Good morning mr Jason. Hats off to you service/repair plumber hehe


----------



## mrjasontgreek (May 21, 2014)

Actually I'm just heading to bed on Sunday night here


----------



## mrjasontgreek (May 21, 2014)

So good night from yesterday!


----------



## moz (Aug 4, 2012)

And a good day to you..from the future


----------



## Shoot'N'Plumber (Apr 27, 2013)

Geez! When I was at my last shop it was nice having a full arsenal of small, light techs to send into those tiny places. Now, as an OMS and 6', 270 lbs its always my turn to get into those rediculously tight spots. My hamstring cramped up just looking at you


----------



## mrjasontgreek (May 21, 2014)

I'm 6'2", luckily I'm built like a straw.


----------



## Leach713 (Nov 1, 2013)

mrjasontgreek said:


> "Humans aren't meant to be in here, but plumbers are."

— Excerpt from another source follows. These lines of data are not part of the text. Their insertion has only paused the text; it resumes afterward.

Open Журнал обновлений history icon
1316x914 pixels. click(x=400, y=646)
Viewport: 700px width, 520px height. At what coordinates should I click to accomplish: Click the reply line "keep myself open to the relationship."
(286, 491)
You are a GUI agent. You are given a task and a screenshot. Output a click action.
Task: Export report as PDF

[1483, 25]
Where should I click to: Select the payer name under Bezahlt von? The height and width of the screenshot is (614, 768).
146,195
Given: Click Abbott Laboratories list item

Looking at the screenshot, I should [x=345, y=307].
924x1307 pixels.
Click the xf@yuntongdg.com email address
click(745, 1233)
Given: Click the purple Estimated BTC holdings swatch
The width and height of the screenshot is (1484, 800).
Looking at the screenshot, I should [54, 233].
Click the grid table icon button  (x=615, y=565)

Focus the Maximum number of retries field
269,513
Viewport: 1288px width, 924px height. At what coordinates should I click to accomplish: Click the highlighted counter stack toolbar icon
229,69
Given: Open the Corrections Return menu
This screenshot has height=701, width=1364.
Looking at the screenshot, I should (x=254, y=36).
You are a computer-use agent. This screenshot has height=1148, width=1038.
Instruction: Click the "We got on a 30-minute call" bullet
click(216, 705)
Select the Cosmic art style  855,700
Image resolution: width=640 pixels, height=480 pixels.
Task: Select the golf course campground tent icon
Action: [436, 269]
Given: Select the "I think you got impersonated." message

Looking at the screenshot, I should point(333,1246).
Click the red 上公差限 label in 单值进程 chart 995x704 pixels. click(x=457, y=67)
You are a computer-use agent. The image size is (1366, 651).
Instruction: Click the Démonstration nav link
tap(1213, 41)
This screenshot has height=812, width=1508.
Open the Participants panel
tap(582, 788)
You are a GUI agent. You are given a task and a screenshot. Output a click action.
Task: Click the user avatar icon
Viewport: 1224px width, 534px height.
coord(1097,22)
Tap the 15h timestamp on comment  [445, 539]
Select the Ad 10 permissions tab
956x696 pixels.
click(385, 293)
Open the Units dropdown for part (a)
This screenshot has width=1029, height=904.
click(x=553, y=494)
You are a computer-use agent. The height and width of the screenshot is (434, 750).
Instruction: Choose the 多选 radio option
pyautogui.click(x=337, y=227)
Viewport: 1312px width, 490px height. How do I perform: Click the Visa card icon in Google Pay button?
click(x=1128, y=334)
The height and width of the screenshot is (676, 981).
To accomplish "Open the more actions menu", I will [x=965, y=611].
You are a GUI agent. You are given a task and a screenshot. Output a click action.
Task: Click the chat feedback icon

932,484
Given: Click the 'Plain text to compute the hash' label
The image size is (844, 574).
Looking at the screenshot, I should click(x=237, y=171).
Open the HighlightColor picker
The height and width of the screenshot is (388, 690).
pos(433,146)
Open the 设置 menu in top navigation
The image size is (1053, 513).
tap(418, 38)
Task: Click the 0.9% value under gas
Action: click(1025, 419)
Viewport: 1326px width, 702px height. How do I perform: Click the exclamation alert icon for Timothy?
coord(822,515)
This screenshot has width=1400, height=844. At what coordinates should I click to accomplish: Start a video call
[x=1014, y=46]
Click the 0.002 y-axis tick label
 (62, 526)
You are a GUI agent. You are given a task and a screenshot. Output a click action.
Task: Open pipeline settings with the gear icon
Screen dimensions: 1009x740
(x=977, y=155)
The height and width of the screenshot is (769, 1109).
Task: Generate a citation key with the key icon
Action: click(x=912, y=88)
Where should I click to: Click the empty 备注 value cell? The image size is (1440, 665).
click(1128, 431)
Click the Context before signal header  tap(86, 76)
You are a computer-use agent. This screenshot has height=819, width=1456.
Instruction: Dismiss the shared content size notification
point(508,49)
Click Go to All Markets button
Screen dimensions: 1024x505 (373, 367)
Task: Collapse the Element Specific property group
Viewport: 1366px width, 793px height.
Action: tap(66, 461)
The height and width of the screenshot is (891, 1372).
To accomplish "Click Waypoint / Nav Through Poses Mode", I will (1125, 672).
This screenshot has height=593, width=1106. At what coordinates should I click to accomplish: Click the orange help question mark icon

Not to bad done it before , was in the middle of a repipe when I got sent in lmao good stuff


----------



## Best Darn Sewer (Dec 23, 2012)

I'm 6'5" and 220 and can go places many other plumbers can't or won't go but having someone who's shorter and thinner helps at times. That's a rough and painful looking access, for sure, Jasontgreek. It always looks easier to navigate when looking at it than the reality ends up being.


----------